SUPPLIED TEXT start

This is an excellent post and I believe that small calibration errors are often overlooked when testing at close distances . At mid distances these become clear misses.

 

I would tell you that I have three sources of intelligence on calibration of the leica M rangefinder and none of them put any emphasis on checking infinity .

 

1. In NJ the primary test is at about 10M . The body is placed on a large heavy looking fixture and the target is a backlit piece of test equipment hung on a wall about 10 m away. Thats the primary test. A wall chart is used at about 2M and this is a handheld test. Finally the distance test is a few shots of a nearby building that is clearly not at infinity. I stood there and watched the process and discussed the details with the technician. A reference 50mm and 90mm lenses were used . The process was similar to tuning a violin.

SUPPLIED TEXT end
STORED DATA start

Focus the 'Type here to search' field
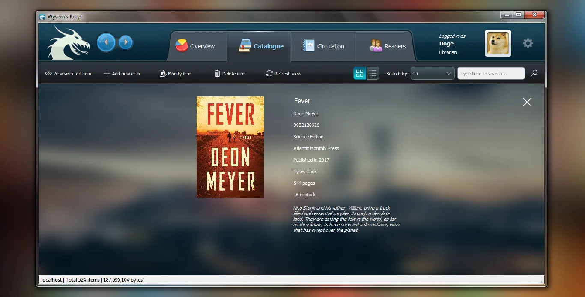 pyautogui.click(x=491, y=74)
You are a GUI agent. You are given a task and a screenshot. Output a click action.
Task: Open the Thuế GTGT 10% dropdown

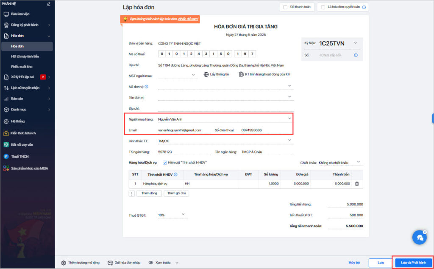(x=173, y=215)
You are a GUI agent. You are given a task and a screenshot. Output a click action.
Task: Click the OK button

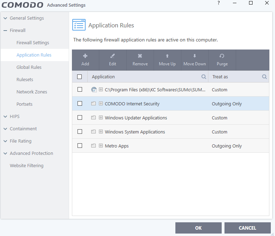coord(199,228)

STORED DATA end
STORED DATA start

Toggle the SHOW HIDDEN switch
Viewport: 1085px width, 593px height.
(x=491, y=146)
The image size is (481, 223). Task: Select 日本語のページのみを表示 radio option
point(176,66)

STORED DATA end

Please answer these questions from the rangefinder calibration post:
1. How many sources of intelligence on Leica M rangefinder calibration does the writer have?
2. At roughly what distance is the primary test in NJ done?
3. Which reference lenses were used?

§ **EXERCISE RESPONSE**:
1. Three.
2. About 10 m.
3. A 50mm and a 90mm lens.